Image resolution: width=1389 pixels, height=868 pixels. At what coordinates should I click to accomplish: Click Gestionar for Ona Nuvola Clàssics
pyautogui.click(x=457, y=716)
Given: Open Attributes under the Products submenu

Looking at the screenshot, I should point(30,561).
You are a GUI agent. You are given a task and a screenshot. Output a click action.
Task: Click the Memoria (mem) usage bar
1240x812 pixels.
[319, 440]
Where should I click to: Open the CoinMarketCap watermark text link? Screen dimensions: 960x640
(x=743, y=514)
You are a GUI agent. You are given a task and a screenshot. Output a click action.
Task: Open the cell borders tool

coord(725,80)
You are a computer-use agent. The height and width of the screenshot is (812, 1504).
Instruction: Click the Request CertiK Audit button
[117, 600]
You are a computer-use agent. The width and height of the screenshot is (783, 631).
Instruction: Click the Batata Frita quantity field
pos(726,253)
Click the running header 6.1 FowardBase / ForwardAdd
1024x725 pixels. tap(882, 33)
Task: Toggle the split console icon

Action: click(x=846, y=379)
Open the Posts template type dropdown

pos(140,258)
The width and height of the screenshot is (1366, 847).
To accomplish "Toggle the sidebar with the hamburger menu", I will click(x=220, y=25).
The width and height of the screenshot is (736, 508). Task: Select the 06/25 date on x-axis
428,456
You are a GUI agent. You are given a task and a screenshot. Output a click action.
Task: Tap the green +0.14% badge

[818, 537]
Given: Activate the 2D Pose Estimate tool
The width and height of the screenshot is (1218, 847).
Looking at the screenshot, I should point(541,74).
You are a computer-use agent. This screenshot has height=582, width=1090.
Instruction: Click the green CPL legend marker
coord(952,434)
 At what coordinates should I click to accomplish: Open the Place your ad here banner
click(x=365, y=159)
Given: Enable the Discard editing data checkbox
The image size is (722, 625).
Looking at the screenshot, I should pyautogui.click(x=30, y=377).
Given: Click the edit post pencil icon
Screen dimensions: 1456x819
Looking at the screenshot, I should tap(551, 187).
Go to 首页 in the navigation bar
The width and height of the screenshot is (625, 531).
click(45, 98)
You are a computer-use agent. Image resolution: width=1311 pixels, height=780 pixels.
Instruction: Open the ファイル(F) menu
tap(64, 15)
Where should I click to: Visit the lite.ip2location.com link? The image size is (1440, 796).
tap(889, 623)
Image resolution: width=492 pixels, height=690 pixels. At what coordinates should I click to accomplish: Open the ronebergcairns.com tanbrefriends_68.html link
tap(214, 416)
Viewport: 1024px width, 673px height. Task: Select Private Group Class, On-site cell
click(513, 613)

———

## [Aim of the exercise]
From the very first line of the records down to the line with "You are a computer-use agent. The height", please write out each line exactly, including both ends and no other lines.

## [Solution]
Image resolution: width=1389 pixels, height=868 pixels. At what coordinates should I click to accomplish: Click Gestionar for Ona Nuvola Clàssics
pyautogui.click(x=457, y=716)
Given: Open Attributes under the Products submenu

Looking at the screenshot, I should point(30,561).
You are a GUI agent. You are given a task and a screenshot. Output a click action.
Task: Click the Memoria (mem) usage bar
1240x812 pixels.
[319, 440]
Where should I click to: Open the CoinMarketCap watermark text link? Screen dimensions: 960x640
(x=743, y=514)
You are a GUI agent. You are given a task and a screenshot. Output a click action.
Task: Open the cell borders tool

coord(725,80)
You are a computer-use agent. The height and width of the screenshot is (812, 1504).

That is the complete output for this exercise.